If you're familiar with graph theory, you'll know it's difficult to efficiently answer shortest path queries between nodes in a general graph. This gives a hint that we probably can't and won't need to find our friends' path to solve this problem, reducing the space of possible approaches a fair bit.

Consider a tree. Notice that given two nodes, all possible paths (simple or non-simple) between them will have the same parity. Every edge will be traveled an odd number of times if it's on the simple path between those two nodes, or an even number of times if it's not on that simple path. So if the problem were given on a tree, then we'd have a solution: the answer is always impossible. In fact, it's even impossible on bipartite graphs, as if the graph is two-colorable, then each color represents the only foot that could ever touch that node.

When *is* it possible to get a path with different parity? Consider a graph consisting of only a cycle of odd length. Between any pair of nodes, there will have one even length path, and one odd length path. One will be shorter, the other will be longer. Furthermore, notice that the longer path will never repeat any edge, *meaning that here we know the answer is \(0\) even without knowing the distance between the nodes!*

In general, we'll want to consider the bridge-block tree (a.k.a. bridge-tree) of the given graph. That is, find all the [bridges](https://en.wikipedia.org/wiki/Bridge\_(graph_theory)), and condense each maximal component without bridges into a single node (the block, or \(2\)-edge-connected component). This can be done in \(\mathcal{O}(N+M)\) using Tarjan's bridge-finding algorithm. We'll be left with a tree where the only edges are bridges. These bridges are the only possible edges we might need to walk multiple times. (Why? By the definition of a bridge, everything else is part of a \(2\)-edge-connected component, meaning no matter where we want to go, there's one path there and a completely disjoint path back)

Our path from \(a_i\) to \(b_i\) therefore will always be: take some (possibly empty) part of the direct path from \(a_i\) to \(b_i\), then take some path to a block with an odd cycle, then take a path back to where you were, then finish the path from \(a_i\) to \(b_i\). Of all odd cycle blocks we could visit, we'll want to pick one which is the fewest bridges away from the direct path between \(a_i\) to \(b_i\). That number of bridges is what we'll add to our answer.

Famously, it can be shown that a graph is bipartite if and only if it contains no odd cycles.
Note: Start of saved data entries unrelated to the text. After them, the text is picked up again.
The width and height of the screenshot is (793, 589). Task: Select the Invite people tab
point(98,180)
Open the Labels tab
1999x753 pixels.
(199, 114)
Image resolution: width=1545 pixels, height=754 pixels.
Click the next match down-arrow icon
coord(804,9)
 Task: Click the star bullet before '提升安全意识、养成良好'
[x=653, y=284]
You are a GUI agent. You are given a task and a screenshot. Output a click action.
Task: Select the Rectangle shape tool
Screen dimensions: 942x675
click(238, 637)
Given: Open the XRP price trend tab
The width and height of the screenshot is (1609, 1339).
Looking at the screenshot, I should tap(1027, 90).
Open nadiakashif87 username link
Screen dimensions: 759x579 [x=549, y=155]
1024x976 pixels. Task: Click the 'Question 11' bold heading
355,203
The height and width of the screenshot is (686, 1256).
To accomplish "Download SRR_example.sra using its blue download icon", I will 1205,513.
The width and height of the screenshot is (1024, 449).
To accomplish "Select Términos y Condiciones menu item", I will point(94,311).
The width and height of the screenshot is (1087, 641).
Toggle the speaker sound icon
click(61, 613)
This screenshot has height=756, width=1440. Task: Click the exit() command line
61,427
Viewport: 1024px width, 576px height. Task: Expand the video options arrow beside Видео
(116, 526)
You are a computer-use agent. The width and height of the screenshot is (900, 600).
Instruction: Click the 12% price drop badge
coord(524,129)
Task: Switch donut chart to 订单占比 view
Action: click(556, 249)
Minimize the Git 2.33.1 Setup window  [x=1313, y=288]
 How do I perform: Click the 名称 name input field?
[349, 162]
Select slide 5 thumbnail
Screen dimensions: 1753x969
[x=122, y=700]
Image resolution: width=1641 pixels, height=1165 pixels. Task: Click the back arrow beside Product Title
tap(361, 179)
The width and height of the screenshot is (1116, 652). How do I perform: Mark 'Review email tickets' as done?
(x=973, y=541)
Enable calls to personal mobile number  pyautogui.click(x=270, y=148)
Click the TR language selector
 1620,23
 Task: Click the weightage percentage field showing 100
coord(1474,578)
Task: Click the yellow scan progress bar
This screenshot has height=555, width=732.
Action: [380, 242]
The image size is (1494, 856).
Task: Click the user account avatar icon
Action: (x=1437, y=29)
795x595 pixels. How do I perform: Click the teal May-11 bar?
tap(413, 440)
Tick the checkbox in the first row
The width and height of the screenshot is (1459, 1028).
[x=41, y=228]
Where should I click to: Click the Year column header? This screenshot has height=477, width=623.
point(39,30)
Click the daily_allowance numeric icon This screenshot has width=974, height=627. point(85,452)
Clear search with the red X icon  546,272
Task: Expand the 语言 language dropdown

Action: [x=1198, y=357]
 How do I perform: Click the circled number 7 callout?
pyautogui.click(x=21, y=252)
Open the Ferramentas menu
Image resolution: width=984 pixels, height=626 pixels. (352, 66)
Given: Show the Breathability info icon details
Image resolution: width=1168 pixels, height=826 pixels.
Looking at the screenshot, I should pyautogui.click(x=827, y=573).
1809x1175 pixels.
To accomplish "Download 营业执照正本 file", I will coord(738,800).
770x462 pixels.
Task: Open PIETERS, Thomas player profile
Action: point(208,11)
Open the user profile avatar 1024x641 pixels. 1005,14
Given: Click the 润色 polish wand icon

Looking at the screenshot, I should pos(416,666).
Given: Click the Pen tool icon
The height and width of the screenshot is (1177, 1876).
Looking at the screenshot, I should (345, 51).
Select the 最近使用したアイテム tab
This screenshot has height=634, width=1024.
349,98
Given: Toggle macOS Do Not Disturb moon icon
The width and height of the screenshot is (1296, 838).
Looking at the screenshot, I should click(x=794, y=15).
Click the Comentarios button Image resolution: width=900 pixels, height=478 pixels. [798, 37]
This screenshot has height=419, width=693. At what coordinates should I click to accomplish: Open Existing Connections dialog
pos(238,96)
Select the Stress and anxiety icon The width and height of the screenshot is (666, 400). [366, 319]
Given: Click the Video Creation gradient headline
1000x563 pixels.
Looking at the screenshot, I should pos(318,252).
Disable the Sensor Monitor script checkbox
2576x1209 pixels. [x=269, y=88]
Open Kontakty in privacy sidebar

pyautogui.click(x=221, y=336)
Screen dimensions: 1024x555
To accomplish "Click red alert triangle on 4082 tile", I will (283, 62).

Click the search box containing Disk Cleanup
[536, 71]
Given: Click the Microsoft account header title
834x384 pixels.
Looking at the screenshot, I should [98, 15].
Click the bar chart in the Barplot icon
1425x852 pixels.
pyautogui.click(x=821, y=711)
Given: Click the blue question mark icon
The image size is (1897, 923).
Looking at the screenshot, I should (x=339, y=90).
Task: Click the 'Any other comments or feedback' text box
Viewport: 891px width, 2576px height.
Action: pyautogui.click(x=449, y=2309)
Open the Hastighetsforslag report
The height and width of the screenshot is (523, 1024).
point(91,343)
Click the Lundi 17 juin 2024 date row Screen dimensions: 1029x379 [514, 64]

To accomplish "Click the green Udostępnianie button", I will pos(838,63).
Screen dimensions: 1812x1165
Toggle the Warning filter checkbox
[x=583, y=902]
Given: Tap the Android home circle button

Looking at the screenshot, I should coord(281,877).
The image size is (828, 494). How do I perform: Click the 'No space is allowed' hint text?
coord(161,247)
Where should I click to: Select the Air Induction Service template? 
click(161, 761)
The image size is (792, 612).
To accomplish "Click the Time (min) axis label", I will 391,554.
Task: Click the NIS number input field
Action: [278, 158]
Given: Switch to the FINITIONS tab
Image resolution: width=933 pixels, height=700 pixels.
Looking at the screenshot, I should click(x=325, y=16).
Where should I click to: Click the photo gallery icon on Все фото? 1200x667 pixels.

So, after finding each block, we'll first mark if it has an odd cycle by trying to \(2\)-color it using DFS. Then, we can find the distance from each block to the nearest odd cycle block using a single multi-source BFS (initializing the queue with all the odd cycle blocks and expanding outwards).

Finally, given two query nodes \(a_i\) and \(b_i\), we'll look up their blocks, then do a path-min query, getting the minimum "distance to odd cycle block" across every block on the direct path. Path-min queries on a tree can be handled in \(\mathcal{O}(\log N\)\) using binary-lifting, heavy-light decomposition, or a link-cut tree. The overall running time will be \(\mathcal{O}(N + M + Q \log N)\).